══ Source passage ══

IT Systems & Security Engineer

About The Position

Requirements

• 3–6 years of combined experience in IT administration and/or security operations in a corporate or startup environment.
• Hands-on experience managing macOS and Windows endpoints at scale; familiarity with Apple Business Manager and Intune or similar MDM.
• Strong understanding of SSO and oAuth and general IAAA access control.
• Proficiency with Microsoft 365 administration: Exchange Online, Teams, SharePoint, Azure AD, Conditional Access, and Defender for Business.
• Working knowledge of Sophos Central — endpoint protection, XDR, firewall management, and policy configuration.
• Experience with Datadog for infrastructure monitoring, log management, and alerting; ability to write log queries (QLDB / Datadog query language).
• AWS fundamentals: IAM, EC2, S3, VPC, CloudTrail, and security group management; AWS Solutions Architect Associate (SAA-C03) or equivalent experience preferred.
• Experience administering an enterprise password manager (Keeper, 1Password, or similar).
• Understanding security frameworks and best practices: Zero Trust, NIST CSF, CIS Controls, and/or HIPAA technical safeguards.

Nice To Haves

• Certifications: CompTIA Security+, AWS SAA-C03, Microsoft MS-102 or SC-300.
• Experience in a healthcare or health-tech startup environment with exposure to HIPAA compliance.

═══
══ Material provided ══

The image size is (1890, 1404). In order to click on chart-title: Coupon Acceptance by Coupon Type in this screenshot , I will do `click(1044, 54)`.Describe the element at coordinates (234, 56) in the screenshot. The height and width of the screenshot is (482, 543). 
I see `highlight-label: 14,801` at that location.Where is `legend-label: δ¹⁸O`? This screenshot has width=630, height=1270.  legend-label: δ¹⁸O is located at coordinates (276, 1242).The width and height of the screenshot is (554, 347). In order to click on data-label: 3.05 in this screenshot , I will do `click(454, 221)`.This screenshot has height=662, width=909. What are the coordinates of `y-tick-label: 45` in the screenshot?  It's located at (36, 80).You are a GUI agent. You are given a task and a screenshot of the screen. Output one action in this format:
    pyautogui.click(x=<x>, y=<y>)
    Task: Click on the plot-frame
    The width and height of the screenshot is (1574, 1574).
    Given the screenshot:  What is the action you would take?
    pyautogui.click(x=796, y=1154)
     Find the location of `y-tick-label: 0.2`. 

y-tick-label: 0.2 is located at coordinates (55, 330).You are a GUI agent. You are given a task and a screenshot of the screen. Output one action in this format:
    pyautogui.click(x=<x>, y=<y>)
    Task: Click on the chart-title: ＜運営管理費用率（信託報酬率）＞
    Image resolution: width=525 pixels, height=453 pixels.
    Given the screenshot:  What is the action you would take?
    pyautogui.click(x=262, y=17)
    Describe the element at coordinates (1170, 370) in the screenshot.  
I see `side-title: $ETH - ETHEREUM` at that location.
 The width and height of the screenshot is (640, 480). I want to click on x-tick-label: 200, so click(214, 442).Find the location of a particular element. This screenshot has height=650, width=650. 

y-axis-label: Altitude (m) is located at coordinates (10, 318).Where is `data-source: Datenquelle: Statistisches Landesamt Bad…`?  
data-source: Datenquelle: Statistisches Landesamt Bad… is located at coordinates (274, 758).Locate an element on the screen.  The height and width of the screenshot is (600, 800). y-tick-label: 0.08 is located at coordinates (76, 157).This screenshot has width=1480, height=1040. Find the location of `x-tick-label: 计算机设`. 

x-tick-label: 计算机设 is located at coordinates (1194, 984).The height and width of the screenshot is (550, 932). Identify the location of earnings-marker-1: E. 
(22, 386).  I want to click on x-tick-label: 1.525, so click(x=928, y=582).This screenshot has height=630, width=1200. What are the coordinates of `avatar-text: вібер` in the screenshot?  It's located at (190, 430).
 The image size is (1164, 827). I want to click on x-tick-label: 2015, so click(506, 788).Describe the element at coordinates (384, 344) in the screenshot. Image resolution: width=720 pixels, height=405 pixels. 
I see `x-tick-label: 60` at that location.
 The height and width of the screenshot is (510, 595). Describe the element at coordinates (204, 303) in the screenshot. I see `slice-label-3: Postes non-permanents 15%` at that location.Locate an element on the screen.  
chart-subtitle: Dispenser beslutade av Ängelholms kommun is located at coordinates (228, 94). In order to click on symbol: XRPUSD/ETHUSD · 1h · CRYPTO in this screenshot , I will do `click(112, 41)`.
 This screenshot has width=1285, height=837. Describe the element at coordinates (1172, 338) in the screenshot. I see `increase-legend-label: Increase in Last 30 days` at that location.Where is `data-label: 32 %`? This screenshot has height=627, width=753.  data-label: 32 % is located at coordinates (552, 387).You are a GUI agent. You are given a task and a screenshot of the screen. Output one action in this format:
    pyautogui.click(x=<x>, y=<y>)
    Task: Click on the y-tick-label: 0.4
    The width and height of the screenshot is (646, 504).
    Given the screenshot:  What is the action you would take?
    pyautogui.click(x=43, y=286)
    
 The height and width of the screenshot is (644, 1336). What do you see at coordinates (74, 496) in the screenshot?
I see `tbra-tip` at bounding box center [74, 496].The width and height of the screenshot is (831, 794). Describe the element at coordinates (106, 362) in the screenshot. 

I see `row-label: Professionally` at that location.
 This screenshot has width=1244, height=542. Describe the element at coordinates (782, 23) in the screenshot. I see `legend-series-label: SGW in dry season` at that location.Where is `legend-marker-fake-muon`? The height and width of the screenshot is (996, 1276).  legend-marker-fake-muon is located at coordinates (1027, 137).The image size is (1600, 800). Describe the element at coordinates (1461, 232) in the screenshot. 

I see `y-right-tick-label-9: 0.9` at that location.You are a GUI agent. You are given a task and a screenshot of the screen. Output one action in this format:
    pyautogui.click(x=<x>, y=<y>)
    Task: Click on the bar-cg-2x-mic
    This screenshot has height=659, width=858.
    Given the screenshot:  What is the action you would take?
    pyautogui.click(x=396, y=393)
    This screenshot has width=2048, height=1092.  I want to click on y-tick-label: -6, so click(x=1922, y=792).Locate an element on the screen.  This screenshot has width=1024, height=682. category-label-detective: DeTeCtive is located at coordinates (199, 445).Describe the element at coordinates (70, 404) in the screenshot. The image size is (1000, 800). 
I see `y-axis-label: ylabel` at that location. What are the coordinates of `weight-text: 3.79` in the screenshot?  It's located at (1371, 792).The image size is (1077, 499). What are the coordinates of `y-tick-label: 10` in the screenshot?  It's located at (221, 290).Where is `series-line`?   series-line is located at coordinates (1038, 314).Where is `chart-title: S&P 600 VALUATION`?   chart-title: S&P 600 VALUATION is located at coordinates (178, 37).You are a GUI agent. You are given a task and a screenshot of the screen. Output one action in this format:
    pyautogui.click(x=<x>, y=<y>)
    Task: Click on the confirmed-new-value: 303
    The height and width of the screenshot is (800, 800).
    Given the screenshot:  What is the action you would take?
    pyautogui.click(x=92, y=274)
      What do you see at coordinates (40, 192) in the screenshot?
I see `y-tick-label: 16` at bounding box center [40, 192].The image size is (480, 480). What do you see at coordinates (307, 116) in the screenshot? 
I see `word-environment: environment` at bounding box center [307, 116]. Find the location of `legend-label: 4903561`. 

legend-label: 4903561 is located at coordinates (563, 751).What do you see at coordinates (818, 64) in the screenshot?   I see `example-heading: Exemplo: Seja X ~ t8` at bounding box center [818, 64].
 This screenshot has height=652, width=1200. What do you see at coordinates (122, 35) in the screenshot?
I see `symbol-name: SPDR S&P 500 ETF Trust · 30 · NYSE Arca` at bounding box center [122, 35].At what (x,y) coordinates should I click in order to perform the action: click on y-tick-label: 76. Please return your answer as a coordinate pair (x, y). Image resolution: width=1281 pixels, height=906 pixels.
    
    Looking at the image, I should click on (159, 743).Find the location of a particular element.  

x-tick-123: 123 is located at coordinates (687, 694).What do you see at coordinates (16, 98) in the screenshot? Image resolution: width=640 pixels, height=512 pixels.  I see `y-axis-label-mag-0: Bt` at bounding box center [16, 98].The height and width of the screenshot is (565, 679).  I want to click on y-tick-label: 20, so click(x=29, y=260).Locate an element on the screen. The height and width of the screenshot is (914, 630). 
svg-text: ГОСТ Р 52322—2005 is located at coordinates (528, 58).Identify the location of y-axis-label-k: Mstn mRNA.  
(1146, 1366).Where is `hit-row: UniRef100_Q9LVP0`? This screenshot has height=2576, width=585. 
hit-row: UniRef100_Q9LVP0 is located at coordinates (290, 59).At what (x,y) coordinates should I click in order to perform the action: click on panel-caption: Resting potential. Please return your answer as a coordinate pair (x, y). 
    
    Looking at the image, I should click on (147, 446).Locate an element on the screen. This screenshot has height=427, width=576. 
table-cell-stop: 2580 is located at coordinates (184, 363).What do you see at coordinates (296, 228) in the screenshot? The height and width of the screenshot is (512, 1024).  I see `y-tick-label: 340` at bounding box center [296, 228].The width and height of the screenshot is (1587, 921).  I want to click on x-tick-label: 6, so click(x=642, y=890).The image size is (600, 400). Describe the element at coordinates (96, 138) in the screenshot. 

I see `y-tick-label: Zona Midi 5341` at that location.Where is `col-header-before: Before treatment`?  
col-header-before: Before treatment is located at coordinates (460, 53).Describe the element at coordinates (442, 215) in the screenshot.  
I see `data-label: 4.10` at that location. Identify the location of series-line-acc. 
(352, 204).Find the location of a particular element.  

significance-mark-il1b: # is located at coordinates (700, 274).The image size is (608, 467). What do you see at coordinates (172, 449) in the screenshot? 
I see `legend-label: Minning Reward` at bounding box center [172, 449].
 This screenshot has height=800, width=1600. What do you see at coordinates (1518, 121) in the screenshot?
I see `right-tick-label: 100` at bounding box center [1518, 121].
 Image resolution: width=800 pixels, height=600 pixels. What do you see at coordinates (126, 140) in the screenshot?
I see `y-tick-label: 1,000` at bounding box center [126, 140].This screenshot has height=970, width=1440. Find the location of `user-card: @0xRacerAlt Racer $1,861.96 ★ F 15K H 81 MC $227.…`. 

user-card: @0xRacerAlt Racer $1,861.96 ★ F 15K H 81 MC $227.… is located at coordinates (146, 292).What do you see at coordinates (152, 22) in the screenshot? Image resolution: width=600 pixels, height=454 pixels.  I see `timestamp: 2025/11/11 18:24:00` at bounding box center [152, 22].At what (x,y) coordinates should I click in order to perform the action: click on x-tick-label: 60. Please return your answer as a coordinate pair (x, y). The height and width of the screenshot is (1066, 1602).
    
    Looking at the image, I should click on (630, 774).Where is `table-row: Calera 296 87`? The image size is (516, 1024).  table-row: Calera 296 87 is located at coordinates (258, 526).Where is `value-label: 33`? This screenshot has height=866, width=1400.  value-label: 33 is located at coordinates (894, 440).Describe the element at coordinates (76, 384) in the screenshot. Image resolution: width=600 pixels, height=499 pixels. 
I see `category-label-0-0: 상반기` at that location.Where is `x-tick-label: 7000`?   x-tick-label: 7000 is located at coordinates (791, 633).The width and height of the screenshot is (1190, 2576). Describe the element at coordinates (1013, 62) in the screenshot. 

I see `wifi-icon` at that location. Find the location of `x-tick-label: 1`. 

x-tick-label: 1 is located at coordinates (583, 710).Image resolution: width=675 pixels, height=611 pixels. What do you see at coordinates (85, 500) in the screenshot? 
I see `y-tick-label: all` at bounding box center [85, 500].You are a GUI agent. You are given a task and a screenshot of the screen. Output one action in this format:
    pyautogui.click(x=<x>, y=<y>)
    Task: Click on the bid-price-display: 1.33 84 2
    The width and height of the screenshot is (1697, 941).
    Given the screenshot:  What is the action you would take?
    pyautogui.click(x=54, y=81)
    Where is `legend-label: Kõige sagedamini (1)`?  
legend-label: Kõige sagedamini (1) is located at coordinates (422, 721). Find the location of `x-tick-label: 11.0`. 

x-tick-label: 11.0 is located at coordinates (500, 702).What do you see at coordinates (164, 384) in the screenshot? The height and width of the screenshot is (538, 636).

═══

- _Tasks to complete_:
1. According to the job posting, how many years of combined experience in IT administration and/or security operations are required?
2. Quote the job posting between "Requirements" and "Defender for Business.", inclusive.
3. Which Microsoft 365 components does the job posting list for administration proficiency?

- _Outputs in order_:
1. 3–6 years

2.
Requirements

• 3–6 years of combined experience in IT administration and/or security operations in a corporate or startup environment.
• Hands-on experience managing macOS and Windows endpoints at scale; familiarity with Apple Business Manager and Intune or similar MDM.
• Strong understanding of SSO and oAuth and general IAAA access control.
• Proficiency with Microsoft 365 administration: Exchange Online, Teams, SharePoint, Azure AD, Conditional Access, and Defender for Business.

3. Exchange Online, Teams, SharePoint, Azure AD, Conditional Access, Defender for Business